Exercise instructions
Your copy should begin at the line containing "The image size" and end at the last line of the records below, matching each line exactly and leaving out pictures.

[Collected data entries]
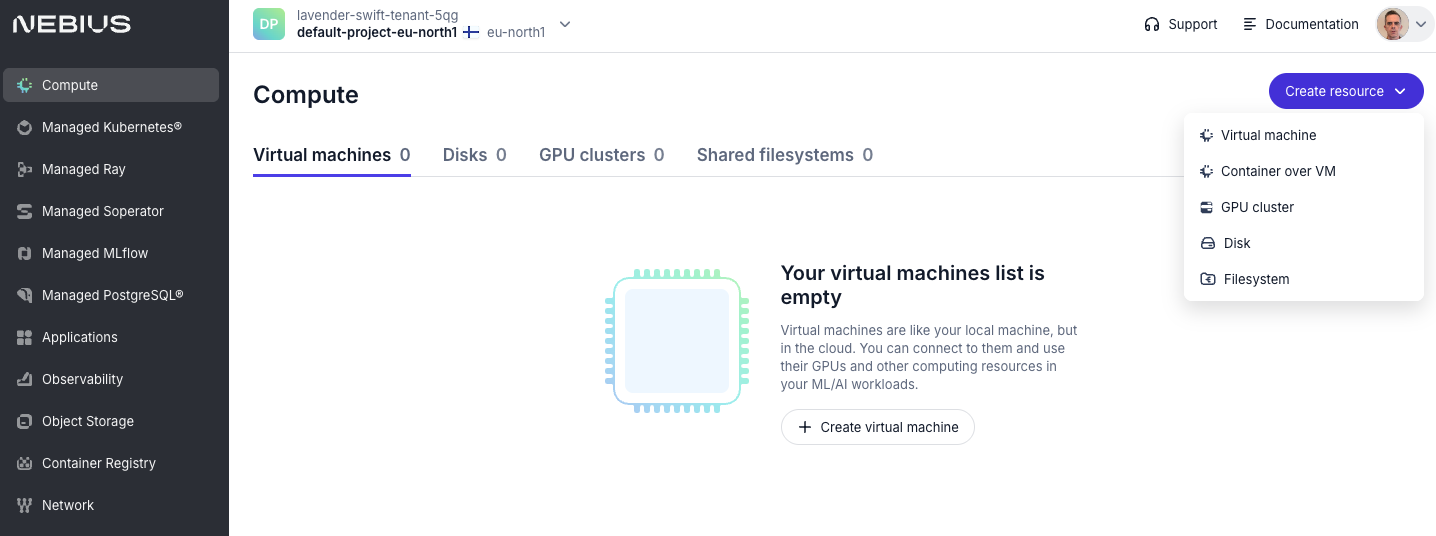This screenshot has height=536, width=1436.
Task: Expand the project selector chevron
Action: pyautogui.click(x=565, y=24)
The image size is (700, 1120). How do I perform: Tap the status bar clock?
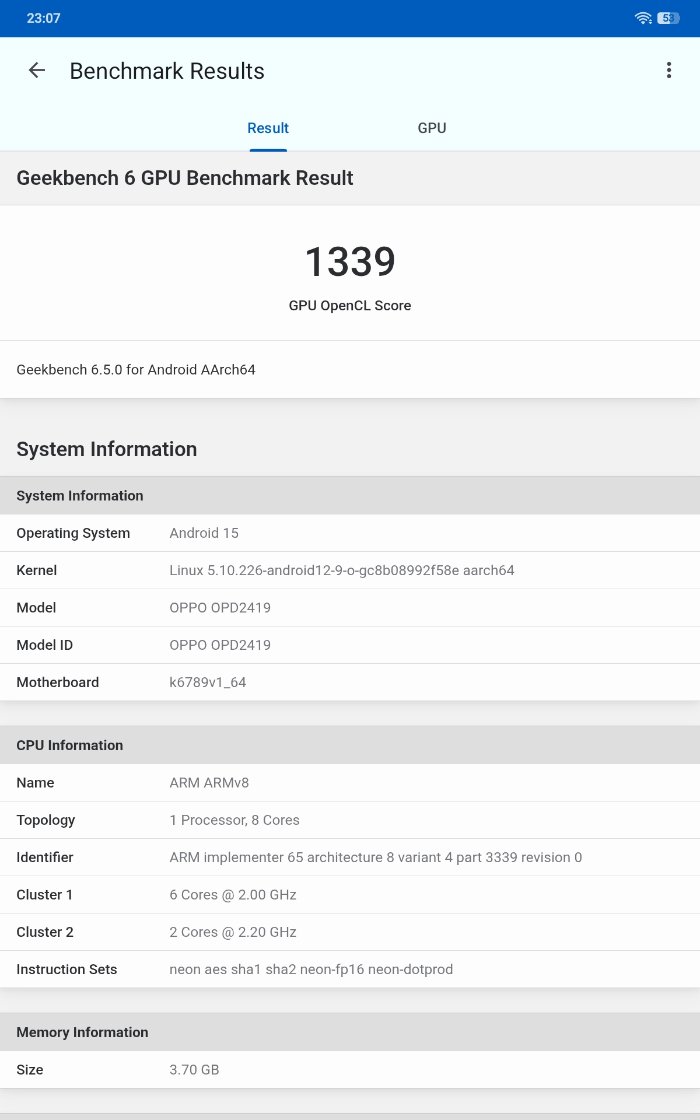coord(44,18)
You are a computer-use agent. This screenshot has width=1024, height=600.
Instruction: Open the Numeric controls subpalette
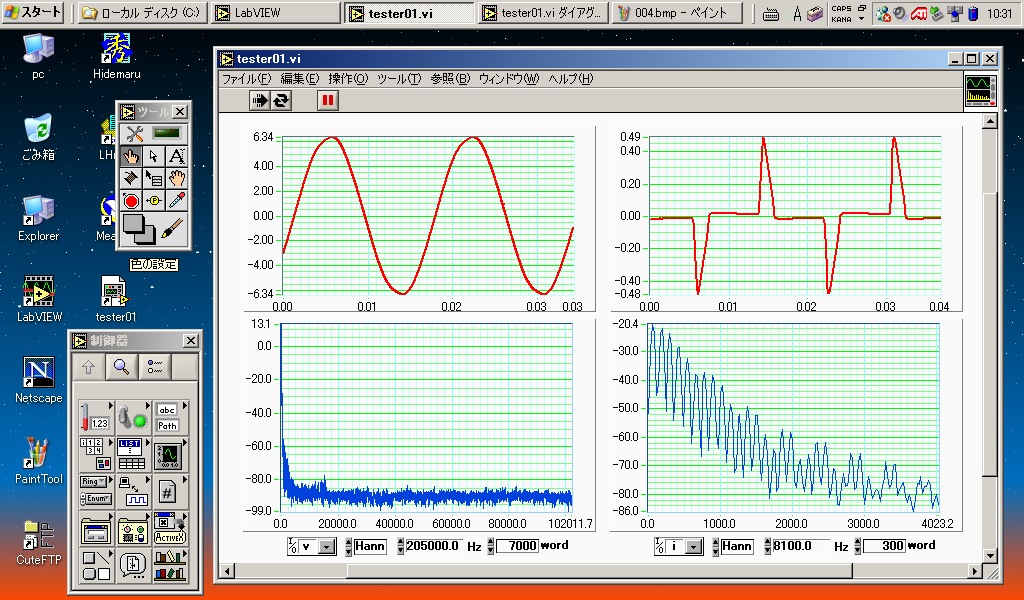(95, 416)
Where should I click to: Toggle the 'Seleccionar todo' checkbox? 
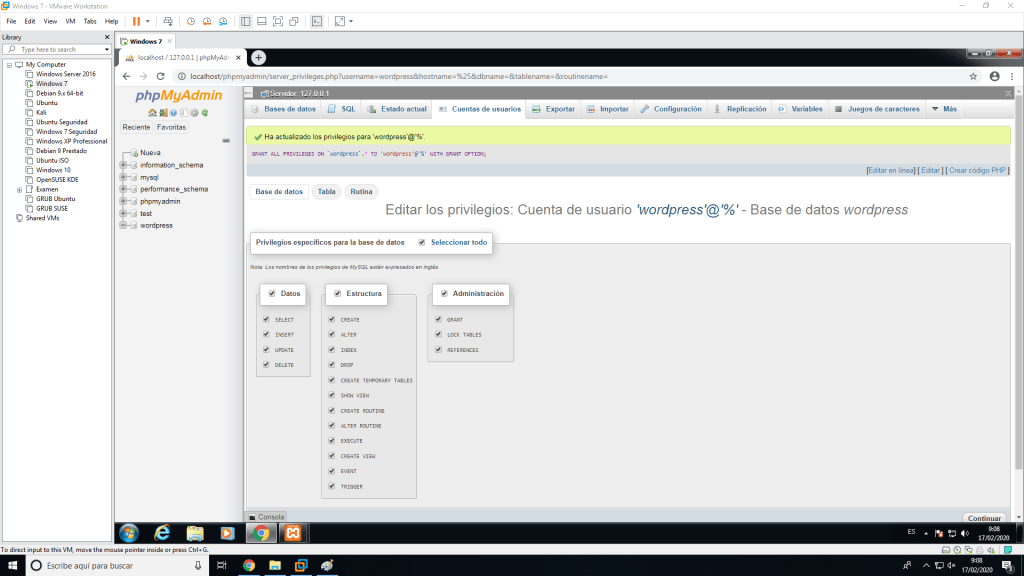(422, 242)
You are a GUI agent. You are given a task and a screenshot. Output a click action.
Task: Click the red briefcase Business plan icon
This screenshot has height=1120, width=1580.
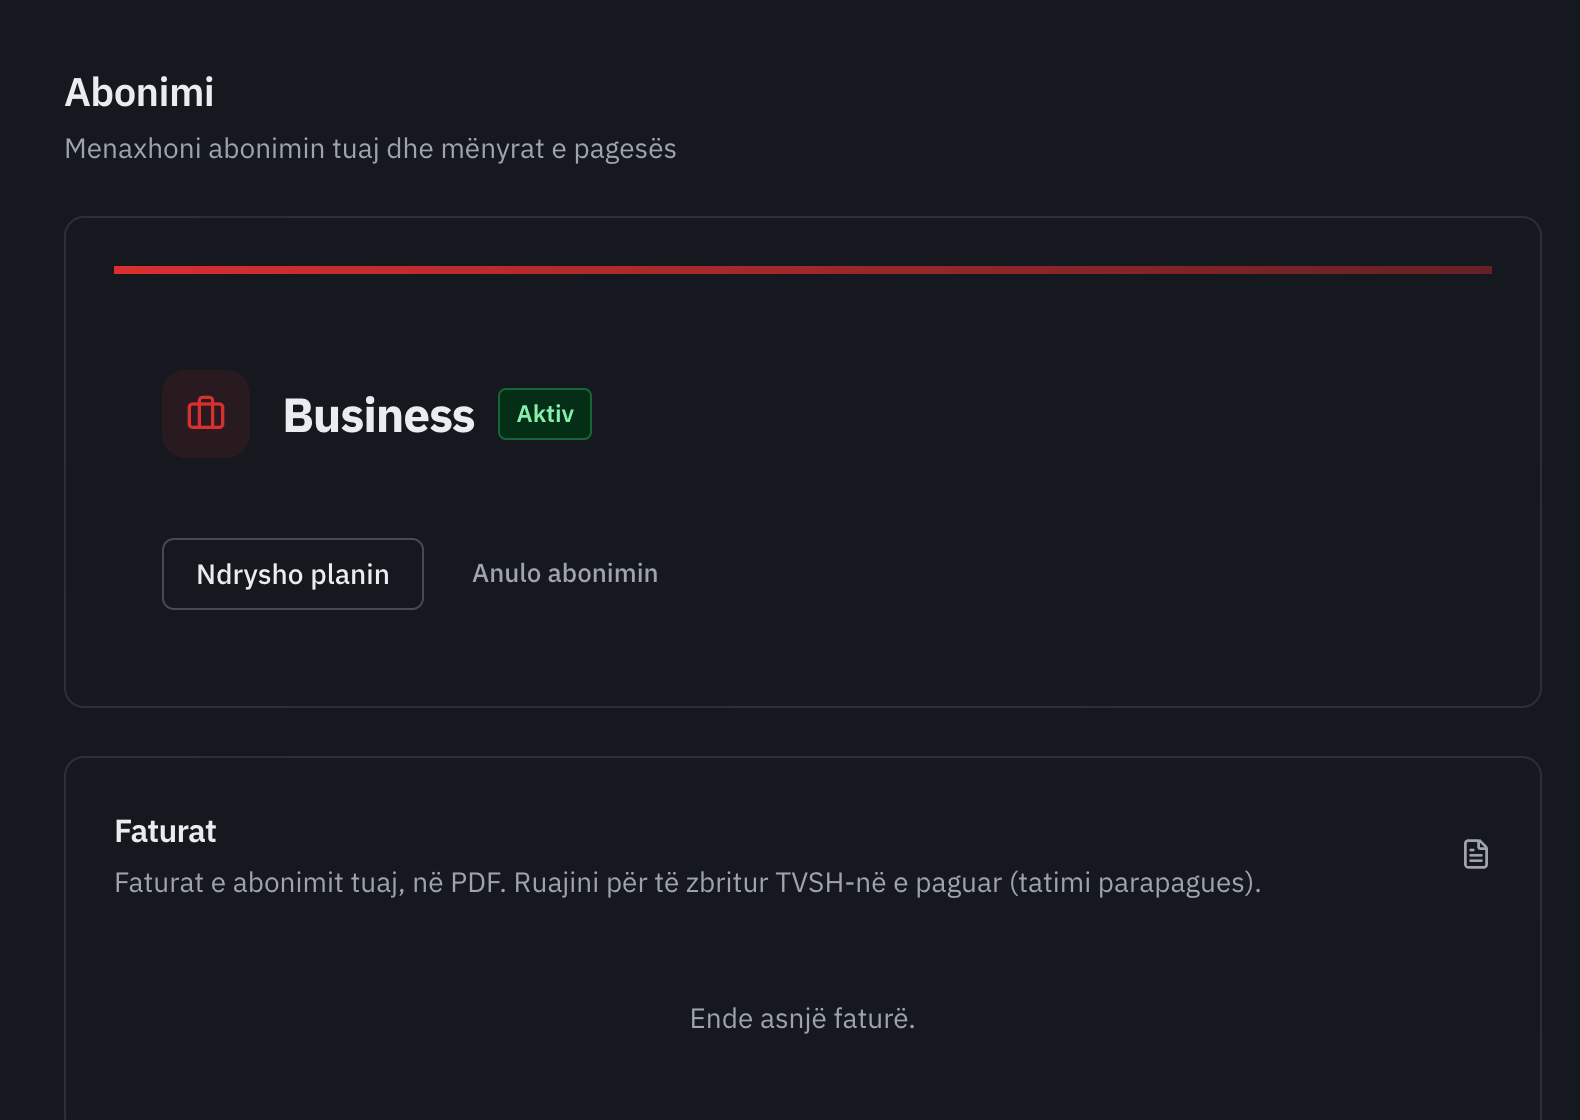pyautogui.click(x=206, y=414)
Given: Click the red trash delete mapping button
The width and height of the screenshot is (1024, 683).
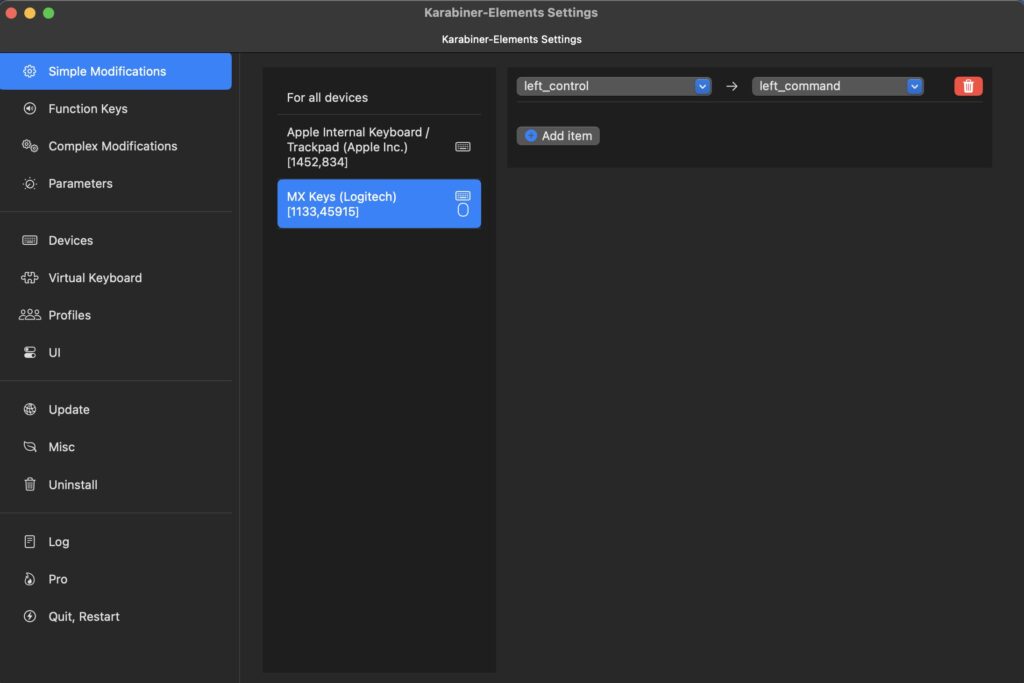Looking at the screenshot, I should pos(968,86).
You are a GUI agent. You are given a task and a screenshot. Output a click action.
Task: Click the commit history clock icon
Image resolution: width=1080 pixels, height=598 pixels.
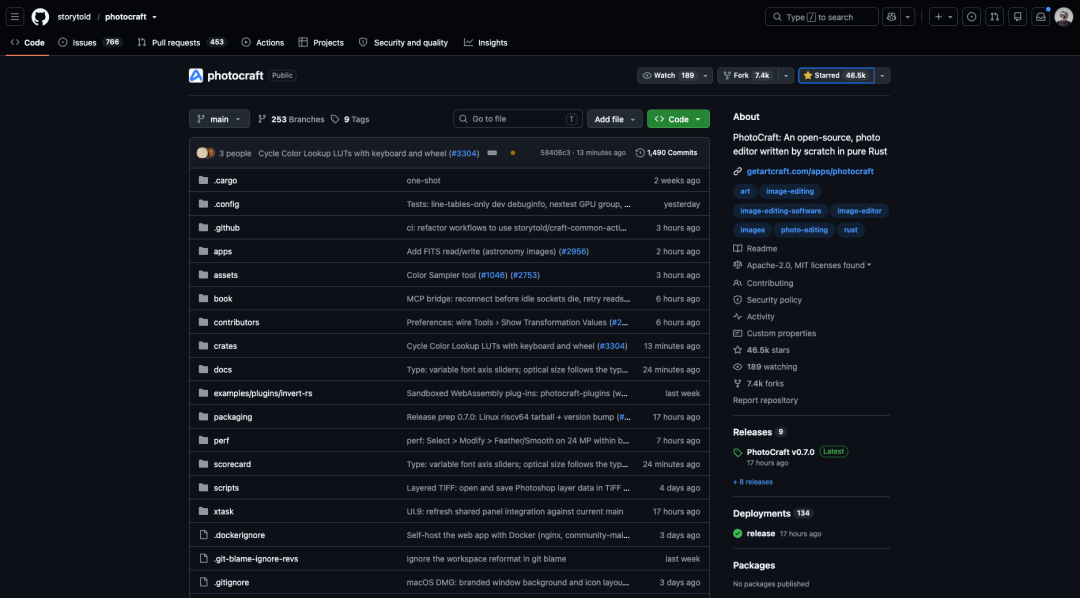pos(640,153)
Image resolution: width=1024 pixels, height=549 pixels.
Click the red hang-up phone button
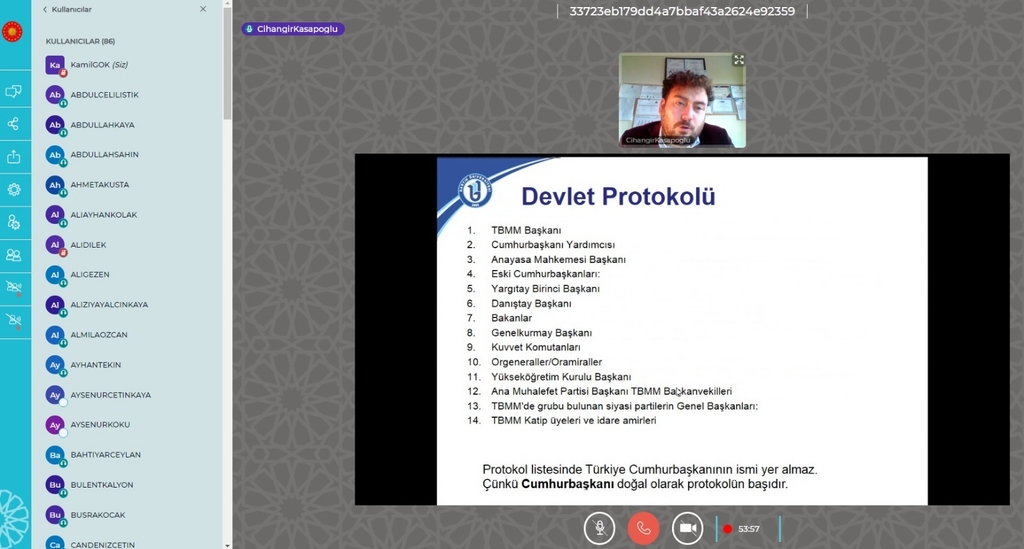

Exercise response
The image size is (700, 1120). How do I perform: Tap the status bar clock?
coord(44,18)
You are a computer-use agent. This screenshot has width=1024, height=600.
Instruction: Open the Numeric controls subpalette
(95, 416)
Where should I click to: Toggle the 'Seleccionar todo' checkbox? 
(422, 242)
You are a GUI agent. You are given a task and a screenshot. Output a click action.
Task: Click the red briefcase Business plan icon
This screenshot has height=1120, width=1580.
pyautogui.click(x=206, y=414)
Given: Click the red trash delete mapping button
The width and height of the screenshot is (1024, 683).
Looking at the screenshot, I should pos(968,86).
You are a GUI agent. You are given a task and a screenshot. Output a click action.
Task: Click the commit history clock icon
Image resolution: width=1080 pixels, height=598 pixels.
pos(640,153)
Image resolution: width=1024 pixels, height=549 pixels.
Click the red hang-up phone button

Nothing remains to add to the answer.